Activity: Rewrite every line of the listing below as a Markdown table with two columns, "Row" and "Listing line". Number the rows in order and leave out blank lines.

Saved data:
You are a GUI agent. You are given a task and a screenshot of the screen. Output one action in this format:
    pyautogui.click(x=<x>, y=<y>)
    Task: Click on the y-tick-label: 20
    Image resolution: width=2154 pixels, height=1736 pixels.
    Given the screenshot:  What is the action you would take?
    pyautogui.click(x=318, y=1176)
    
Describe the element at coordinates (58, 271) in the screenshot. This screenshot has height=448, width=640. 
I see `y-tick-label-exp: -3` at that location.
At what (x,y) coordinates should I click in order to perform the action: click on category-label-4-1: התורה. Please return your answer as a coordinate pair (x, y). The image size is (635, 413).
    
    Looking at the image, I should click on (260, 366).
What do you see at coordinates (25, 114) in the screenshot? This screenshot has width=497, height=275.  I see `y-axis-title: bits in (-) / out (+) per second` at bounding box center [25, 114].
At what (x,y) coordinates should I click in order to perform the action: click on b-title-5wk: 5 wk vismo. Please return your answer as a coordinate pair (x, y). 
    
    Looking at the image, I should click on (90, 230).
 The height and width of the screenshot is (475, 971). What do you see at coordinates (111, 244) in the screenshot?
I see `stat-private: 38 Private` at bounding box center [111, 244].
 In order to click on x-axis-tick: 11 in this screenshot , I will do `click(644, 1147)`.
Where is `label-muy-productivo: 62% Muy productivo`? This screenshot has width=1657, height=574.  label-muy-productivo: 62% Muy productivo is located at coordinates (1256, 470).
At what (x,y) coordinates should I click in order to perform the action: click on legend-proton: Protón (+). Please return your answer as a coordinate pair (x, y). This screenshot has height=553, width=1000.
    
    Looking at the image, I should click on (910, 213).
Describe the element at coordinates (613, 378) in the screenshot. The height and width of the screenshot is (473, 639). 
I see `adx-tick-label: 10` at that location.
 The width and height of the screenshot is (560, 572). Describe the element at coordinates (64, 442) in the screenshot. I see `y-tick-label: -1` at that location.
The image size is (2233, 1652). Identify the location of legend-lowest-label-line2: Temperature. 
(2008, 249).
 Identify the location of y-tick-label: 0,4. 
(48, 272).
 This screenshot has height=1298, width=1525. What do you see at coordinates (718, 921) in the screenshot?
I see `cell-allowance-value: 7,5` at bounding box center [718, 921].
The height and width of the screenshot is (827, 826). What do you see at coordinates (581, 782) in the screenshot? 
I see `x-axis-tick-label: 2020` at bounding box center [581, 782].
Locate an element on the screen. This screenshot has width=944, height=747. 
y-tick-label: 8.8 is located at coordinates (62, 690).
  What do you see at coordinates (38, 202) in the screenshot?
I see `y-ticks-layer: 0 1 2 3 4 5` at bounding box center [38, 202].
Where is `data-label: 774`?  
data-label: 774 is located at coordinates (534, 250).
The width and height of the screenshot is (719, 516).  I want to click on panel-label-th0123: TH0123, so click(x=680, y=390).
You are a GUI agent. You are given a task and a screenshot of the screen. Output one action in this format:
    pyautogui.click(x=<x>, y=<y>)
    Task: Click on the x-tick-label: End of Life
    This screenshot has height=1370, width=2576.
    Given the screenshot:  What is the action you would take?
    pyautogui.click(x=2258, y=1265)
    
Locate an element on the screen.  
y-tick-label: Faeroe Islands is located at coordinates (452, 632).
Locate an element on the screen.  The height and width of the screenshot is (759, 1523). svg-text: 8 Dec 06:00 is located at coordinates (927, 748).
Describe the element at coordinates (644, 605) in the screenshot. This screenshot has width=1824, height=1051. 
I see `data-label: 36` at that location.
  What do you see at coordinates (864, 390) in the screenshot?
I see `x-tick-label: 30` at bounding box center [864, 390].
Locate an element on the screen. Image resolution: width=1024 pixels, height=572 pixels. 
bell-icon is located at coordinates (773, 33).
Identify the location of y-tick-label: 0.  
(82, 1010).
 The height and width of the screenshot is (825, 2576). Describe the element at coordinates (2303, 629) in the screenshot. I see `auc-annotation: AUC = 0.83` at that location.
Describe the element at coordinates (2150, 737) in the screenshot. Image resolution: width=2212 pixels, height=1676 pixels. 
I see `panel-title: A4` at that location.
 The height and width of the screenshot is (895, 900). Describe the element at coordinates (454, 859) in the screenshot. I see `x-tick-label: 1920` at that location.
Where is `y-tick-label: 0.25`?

Result of the exercise:
| Row | Listing line |
|---|---|
| 1 | You are a GUI agent. You are given a task and a screenshot of the screen. Output one action in this format: |
| 2 |     pyautogui.click(x=<x>, y=<y>) |
| 3 |     Task: Click on the y-tick-label: 20 |
| 4 |     Image resolution: width=2154 pixels, height=1736 pixels. |
| 5 |     Given the screenshot:  What is the action you would take? |
| 6 |     pyautogui.click(x=318, y=1176) |
| 7 | Describe the element at coordinates (58, 271) in the screenshot. This screenshot has height=448, width=640.  |
| 8 | I see `y-tick-label-exp: -3` at that location. |
| 9 | At what (x,y) coordinates should I click in order to perform the action: click on category-label-4-1: התורה. Please return your answer as a coordinate pair (x, y). The image size is (635, 413). |
| 10 |     Looking at the image, I should click on (260, 366). |
| 11 | What do you see at coordinates (25, 114) in the screenshot? This screenshot has width=497, height=275.  I see `y-axis-title: bits in (-) / out (+) per second` at bounding box center [25, 114]. |
| 12 | At what (x,y) coordinates should I click in order to perform the action: click on b-title-5wk: 5 wk vismo. Please return your answer as a coordinate pair (x, y).  |
| 13 |     Looking at the image, I should click on (90, 230). |
| 14 |  The height and width of the screenshot is (475, 971). What do you see at coordinates (111, 244) in the screenshot? |
| 15 | I see `stat-private: 38 Private` at bounding box center [111, 244]. |
| 16 |  In order to click on x-axis-tick: 11 in this screenshot , I will do `click(644, 1147)`. |
| 17 | Where is `label-muy-productivo: 62% Muy productivo`? This screenshot has width=1657, height=574.  label-muy-productivo: 62% Muy productivo is located at coordinates (1256, 470). |
| 18 | At what (x,y) coordinates should I click in order to perform the action: click on legend-proton: Protón (+). Please return your answer as a coordinate pair (x, y). This screenshot has height=553, width=1000. |
| 19 |     Looking at the image, I should click on (910, 213). |
| 20 | Describe the element at coordinates (613, 378) in the screenshot. The height and width of the screenshot is (473, 639).  |
| 21 | I see `adx-tick-label: 10` at that location. |
| 22 |  The width and height of the screenshot is (560, 572). Describe the element at coordinates (64, 442) in the screenshot. I see `y-tick-label: -1` at that location. |
| 23 | The image size is (2233, 1652). Identify the location of legend-lowest-label-line2: Temperature.  |
| 24 | (2008, 249). |
| 25 |  Identify the location of y-tick-label: 0,4.  |
| 26 | (48, 272). |
| 27 |  This screenshot has height=1298, width=1525. What do you see at coordinates (718, 921) in the screenshot? |
| 28 | I see `cell-allowance-value: 7,5` at bounding box center [718, 921]. |
| 29 | The height and width of the screenshot is (827, 826). What do you see at coordinates (581, 782) in the screenshot?  |
| 30 | I see `x-axis-tick-label: 2020` at bounding box center [581, 782]. |
| 31 | Locate an element on the screen. This screenshot has width=944, height=747.  |
| 32 | y-tick-label: 8.8 is located at coordinates (62, 690). |
| 33 |   What do you see at coordinates (38, 202) in the screenshot? |
| 34 | I see `y-ticks-layer: 0 1 2 3 4 5` at bounding box center [38, 202]. |
| 35 | Where is `data-label: 774`?   |
| 36 | data-label: 774 is located at coordinates (534, 250). |
| 37 | The width and height of the screenshot is (719, 516).  I want to click on panel-label-th0123: TH0123, so click(x=680, y=390). |
| 38 | You are a GUI agent. You are given a task and a screenshot of the screen. Output one action in this format: |
| 39 |     pyautogui.click(x=<x>, y=<y>) |
| 40 |     Task: Click on the x-tick-label: End of Life |
| 41 |     This screenshot has height=1370, width=2576. |
| 42 |     Given the screenshot:  What is the action you would take? |
| 43 |     pyautogui.click(x=2258, y=1265) |
| 44 | Locate an element on the screen.   |
| 45 | y-tick-label: Faeroe Islands is located at coordinates (452, 632). |
| 46 | Locate an element on the screen.  The height and width of the screenshot is (759, 1523). svg-text: 8 Dec 06:00 is located at coordinates (927, 748). |
| 47 | Describe the element at coordinates (644, 605) in the screenshot. This screenshot has width=1824, height=1051.  |
| 48 | I see `data-label: 36` at that location. |
| 49 |   What do you see at coordinates (864, 390) in the screenshot? |
| 50 | I see `x-tick-label: 30` at bounding box center [864, 390]. |
| 51 | Locate an element on the screen. Image resolution: width=1024 pixels, height=572 pixels.  |
| 52 | bell-icon is located at coordinates (773, 33). |
| 53 | Identify the location of y-tick-label: 0.   |
| 54 | (82, 1010). |
| 55 |  The height and width of the screenshot is (825, 2576). Describe the element at coordinates (2303, 629) in the screenshot. I see `auc-annotation: AUC = 0.83` at that location. |
| 56 | Describe the element at coordinates (2150, 737) in the screenshot. Image resolution: width=2212 pixels, height=1676 pixels.  |
| 57 | I see `panel-title: A4` at that location. |
| 58 |  The height and width of the screenshot is (895, 900). Describe the element at coordinates (454, 859) in the screenshot. I see `x-tick-label: 1920` at that location. |
| 59 | Where is `y-tick-label: 0.25`? |